As I explained yesterday, the most important chart in finance is this one.


A graph with numbers

This measures the U.S. Treasury yield against the term premia for U.S. bonds. This was back in August when the 10-year bond was hovering near 4.0%.

Today, it's sitting at about 4.8%.

And U.S. term premia are still declining - signaling a big problem for the bond market.

Term premium represents the additional return investors anticipate if they hold longer-term bonds instead of short-term ones.

Usually, a short-term bond like a two-year bond would pay LESS than a 10-year bond (this is the mental representation of the bond yield curve). Why should a longer-term bond pay more in interest? Because investors demand a higher return for locking their money up for more years in that bond. The risks investors face when dealing with longer-term bonds are typically interest rate, inflation, and credit risk.

Naturally, if inflation runs hotter for longer, an investor wants to make a higher yield. Why?

Because that inflation will eat into their returns.

But we don't have this situation right now.

We have high inflation AND an inverted yield curve.

Today, short-term bonds are trading at HIGHER interest rates than longer-duration bonds.

An inverted yield curve occurs when the yields on shorter-term bonds are higher than those on longer-term bonds of the same issuer and credit quality. This scenario often signals economic uncertainty and can significantly impact term premia. Simply put, markets expect a recession.

The bond markets are starting to wake up to the fact that the U.S. is facing both an economic downturn (recession or stagnation) and a refinancing crisis.

The U.S. government now needs to refinance about $7.6 trillion in short-term debt that is set to expire in the next 18 months. The government really can't afford to be paying short-term bonds at north of 5.2%. The government NEEDS investors to pile into longer-duration bonds because there remains a lot of uncertainty around the next two or three years.

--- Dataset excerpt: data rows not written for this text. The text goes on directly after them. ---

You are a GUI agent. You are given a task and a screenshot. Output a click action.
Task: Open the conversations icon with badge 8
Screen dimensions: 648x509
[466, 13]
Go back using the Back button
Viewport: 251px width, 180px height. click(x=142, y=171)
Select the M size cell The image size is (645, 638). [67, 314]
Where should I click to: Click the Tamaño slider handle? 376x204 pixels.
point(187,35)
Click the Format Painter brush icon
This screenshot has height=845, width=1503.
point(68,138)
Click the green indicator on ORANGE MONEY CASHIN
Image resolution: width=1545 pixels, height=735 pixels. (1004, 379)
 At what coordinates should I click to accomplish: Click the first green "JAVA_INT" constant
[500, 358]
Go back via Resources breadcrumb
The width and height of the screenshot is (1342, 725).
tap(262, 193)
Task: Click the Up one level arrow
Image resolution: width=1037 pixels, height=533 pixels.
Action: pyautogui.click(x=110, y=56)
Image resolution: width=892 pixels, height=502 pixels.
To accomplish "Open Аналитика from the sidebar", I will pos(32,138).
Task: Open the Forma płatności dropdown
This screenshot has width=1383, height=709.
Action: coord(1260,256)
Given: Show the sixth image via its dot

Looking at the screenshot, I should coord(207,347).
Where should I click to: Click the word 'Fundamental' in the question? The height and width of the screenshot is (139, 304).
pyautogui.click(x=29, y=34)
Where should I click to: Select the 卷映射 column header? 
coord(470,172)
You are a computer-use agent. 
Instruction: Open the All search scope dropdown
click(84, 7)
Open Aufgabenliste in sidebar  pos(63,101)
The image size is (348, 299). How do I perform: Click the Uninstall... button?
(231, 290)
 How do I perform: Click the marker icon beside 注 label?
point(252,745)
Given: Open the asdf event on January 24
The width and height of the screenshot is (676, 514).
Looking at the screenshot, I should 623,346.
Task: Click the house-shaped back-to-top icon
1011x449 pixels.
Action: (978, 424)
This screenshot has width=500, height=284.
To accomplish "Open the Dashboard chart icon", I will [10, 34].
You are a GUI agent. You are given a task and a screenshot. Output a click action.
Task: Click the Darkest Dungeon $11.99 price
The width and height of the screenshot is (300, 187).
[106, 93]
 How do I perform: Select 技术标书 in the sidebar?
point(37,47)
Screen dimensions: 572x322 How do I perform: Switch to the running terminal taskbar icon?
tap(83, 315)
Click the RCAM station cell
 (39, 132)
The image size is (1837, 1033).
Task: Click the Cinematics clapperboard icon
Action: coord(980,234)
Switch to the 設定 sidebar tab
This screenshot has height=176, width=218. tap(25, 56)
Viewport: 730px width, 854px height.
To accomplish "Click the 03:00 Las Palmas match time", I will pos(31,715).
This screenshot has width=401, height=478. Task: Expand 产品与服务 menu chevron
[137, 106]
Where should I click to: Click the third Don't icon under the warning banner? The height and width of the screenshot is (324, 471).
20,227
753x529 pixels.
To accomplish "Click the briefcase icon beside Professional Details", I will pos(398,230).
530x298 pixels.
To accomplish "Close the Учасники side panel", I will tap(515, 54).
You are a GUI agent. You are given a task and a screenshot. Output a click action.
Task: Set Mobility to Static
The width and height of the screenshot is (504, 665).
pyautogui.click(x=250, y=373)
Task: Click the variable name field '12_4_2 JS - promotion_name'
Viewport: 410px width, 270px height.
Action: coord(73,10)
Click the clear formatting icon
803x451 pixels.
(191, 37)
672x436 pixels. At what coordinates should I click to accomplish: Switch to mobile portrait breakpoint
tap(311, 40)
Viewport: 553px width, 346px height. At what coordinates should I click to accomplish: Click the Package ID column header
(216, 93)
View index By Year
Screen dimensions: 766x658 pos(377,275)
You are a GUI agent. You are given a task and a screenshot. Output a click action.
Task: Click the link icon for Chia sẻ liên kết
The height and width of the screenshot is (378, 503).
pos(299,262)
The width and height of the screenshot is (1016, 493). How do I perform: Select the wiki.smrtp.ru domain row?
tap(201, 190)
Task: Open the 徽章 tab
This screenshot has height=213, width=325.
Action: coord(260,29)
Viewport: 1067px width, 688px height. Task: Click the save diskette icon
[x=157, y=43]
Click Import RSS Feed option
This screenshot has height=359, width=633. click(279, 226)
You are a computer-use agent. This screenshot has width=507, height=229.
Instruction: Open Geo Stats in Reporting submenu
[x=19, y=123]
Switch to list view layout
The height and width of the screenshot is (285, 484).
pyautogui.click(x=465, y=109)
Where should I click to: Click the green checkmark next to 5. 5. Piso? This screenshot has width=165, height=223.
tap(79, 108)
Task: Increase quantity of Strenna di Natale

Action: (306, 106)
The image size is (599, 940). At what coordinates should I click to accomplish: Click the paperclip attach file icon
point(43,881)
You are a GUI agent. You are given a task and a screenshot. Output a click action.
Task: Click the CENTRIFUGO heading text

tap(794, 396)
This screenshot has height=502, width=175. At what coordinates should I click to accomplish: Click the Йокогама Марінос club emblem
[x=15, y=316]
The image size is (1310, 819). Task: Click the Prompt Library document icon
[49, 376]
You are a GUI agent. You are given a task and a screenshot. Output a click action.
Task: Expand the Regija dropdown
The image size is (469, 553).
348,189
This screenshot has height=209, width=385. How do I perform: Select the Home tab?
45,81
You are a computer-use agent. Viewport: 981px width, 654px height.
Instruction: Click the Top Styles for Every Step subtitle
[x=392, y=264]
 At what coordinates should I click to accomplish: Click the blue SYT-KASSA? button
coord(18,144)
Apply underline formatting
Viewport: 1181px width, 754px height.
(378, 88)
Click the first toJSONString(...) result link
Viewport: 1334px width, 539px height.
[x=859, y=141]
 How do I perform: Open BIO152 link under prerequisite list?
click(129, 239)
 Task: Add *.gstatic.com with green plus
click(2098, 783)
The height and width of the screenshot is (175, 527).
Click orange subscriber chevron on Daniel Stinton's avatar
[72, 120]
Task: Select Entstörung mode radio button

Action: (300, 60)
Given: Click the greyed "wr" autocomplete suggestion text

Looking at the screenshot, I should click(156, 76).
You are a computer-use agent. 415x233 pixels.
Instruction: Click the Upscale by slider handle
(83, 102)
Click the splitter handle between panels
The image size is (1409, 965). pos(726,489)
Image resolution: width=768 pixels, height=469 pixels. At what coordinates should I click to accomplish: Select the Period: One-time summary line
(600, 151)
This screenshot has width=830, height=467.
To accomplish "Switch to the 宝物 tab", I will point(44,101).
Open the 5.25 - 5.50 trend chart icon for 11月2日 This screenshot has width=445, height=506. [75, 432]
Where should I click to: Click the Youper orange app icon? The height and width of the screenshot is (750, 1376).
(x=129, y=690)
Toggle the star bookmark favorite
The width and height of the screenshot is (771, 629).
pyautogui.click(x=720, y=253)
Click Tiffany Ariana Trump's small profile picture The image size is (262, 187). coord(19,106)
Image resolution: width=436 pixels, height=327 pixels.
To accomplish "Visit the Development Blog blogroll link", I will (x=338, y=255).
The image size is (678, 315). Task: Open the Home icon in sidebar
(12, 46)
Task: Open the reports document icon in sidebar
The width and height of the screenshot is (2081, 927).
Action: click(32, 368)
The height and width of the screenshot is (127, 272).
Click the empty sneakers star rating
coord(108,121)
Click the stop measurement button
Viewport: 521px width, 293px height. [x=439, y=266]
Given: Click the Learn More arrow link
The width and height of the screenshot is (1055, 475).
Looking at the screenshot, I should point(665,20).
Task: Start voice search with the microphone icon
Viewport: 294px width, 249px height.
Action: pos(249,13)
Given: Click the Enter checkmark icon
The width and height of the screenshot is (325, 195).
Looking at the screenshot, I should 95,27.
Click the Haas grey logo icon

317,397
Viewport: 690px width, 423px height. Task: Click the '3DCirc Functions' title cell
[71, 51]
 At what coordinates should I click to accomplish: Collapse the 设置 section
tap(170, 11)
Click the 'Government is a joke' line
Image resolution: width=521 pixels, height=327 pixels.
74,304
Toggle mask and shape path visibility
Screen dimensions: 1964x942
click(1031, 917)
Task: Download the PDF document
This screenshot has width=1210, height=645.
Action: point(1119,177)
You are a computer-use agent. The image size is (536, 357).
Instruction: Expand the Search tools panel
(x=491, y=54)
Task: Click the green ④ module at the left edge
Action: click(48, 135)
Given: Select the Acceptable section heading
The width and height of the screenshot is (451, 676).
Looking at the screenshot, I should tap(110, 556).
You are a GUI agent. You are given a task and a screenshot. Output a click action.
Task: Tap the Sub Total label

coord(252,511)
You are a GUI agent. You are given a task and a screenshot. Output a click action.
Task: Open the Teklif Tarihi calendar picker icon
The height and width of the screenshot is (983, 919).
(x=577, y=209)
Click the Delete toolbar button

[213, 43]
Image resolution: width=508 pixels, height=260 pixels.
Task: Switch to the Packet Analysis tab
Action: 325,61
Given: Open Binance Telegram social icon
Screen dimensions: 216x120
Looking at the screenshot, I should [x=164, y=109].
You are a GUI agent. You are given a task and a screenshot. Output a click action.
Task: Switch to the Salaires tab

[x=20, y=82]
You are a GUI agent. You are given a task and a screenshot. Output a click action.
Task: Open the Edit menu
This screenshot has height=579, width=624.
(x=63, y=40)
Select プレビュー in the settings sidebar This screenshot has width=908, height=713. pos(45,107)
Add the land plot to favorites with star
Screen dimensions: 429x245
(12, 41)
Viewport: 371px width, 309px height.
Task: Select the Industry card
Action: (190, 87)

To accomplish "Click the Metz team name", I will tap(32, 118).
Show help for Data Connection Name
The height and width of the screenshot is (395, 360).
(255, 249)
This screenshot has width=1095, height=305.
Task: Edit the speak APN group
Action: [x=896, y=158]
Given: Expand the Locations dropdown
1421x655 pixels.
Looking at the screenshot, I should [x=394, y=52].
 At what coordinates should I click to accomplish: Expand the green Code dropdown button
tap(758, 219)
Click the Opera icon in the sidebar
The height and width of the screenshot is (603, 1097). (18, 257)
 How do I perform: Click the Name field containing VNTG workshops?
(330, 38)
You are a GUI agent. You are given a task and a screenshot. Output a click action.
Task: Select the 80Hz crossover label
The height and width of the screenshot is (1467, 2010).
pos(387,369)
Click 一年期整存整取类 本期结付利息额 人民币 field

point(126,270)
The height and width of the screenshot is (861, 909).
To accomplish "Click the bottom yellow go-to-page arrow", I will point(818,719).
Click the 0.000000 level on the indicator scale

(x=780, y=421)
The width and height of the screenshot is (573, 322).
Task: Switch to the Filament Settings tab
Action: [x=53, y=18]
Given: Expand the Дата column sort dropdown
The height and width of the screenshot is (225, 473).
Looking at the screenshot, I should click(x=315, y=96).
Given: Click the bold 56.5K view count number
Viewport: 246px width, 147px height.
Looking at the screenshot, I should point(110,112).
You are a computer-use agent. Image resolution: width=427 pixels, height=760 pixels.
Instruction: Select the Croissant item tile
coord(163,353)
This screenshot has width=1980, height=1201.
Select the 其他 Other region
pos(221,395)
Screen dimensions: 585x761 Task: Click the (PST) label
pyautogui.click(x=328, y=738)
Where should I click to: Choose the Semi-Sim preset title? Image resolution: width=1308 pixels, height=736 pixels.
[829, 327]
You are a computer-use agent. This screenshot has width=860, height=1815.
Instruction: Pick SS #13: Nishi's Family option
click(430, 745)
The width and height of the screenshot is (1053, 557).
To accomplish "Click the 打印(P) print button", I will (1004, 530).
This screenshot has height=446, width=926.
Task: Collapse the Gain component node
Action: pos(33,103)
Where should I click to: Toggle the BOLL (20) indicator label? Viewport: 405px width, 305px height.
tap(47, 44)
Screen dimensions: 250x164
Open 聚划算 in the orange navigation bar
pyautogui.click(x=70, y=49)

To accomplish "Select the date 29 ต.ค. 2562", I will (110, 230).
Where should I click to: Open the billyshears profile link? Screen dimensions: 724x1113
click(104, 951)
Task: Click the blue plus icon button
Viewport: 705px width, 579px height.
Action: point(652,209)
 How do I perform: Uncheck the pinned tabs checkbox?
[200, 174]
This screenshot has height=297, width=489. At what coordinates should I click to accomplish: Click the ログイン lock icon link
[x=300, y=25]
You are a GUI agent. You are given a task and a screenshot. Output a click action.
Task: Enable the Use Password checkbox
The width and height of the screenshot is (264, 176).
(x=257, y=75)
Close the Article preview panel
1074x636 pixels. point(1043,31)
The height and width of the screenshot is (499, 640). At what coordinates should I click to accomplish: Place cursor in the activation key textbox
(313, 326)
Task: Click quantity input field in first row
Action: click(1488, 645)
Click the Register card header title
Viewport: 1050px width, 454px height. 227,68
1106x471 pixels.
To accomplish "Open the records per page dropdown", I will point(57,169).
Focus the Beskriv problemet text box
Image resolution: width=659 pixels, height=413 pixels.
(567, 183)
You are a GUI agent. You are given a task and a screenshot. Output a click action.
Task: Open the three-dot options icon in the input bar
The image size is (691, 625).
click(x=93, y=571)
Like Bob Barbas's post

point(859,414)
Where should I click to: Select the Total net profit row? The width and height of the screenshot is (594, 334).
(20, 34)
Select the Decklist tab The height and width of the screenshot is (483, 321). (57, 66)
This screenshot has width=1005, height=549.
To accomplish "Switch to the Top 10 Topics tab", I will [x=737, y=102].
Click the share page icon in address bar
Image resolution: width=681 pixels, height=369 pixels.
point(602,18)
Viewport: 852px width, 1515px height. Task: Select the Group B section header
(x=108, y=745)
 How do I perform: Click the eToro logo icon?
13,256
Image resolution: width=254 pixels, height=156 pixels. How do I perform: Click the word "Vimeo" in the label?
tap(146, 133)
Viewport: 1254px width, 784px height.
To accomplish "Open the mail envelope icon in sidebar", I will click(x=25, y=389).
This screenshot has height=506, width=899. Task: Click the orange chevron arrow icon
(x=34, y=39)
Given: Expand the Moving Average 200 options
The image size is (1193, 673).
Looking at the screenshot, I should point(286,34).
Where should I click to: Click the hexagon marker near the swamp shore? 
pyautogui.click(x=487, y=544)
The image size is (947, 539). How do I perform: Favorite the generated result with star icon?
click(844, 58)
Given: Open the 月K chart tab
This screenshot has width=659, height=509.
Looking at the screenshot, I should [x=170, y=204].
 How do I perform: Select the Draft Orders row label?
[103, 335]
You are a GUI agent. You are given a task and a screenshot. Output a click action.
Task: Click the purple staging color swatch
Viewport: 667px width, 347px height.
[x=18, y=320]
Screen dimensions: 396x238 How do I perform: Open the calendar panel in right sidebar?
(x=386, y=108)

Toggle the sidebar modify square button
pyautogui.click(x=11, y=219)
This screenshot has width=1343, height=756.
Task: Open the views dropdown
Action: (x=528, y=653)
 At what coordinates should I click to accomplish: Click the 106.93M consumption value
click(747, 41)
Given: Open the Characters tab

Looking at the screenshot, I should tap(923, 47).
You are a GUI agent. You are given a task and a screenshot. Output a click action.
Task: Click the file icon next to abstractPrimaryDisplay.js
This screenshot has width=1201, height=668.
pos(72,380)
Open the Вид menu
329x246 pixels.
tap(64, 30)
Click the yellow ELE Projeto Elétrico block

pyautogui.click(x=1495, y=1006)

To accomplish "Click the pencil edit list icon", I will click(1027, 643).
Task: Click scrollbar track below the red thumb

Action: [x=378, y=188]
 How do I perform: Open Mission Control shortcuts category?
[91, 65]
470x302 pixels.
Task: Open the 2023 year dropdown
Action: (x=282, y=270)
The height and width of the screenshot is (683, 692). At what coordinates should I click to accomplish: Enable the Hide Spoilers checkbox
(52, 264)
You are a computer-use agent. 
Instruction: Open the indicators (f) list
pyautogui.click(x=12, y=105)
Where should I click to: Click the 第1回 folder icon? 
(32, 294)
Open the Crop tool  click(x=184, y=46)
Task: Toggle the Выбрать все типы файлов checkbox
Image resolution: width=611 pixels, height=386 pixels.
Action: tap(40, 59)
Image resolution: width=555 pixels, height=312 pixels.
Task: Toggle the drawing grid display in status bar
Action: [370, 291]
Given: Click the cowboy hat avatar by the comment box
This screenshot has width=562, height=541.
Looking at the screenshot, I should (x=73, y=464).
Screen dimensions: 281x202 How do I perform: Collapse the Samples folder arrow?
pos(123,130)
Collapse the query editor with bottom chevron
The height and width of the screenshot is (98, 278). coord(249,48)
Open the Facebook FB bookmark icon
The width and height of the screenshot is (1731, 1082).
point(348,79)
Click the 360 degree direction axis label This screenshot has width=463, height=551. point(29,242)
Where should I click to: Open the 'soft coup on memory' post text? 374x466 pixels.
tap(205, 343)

All the while, Japan, China, and other emerging markets are turning away from U.S. Treasuries while dealing with their own refinancing problems.

The problem faced in this market has little to do with regional banks or geopolitical tensions in the Middle East. We have a crisis of "Security." Safe U.S. Treasury bonds are now as dangerous as British bonds in 2022 and Mortgage-Backed Securities in 2008. When they write the autopsy of our current refinancing crisis, it will be the same story as always.

Safe assets brought the economy to the brink...

All the while, people will gloss over the obvious problems.

The government is spending too much money and is about to unleash a massive wave of bond auctions that will likely see higher rates due to demand challenges.

Japan's decision to raise rates earlier this year fueled a fire spreading after a long-term downgrade to America's credit rating.

And efforts by other nations (particularly coordination between Russia and China) will challenge the seigniorage and homogeny of the U.S. dollar.

But, like always, this will be too complicated for most politicians to understand.

So, they'll blame immigrants and poor people.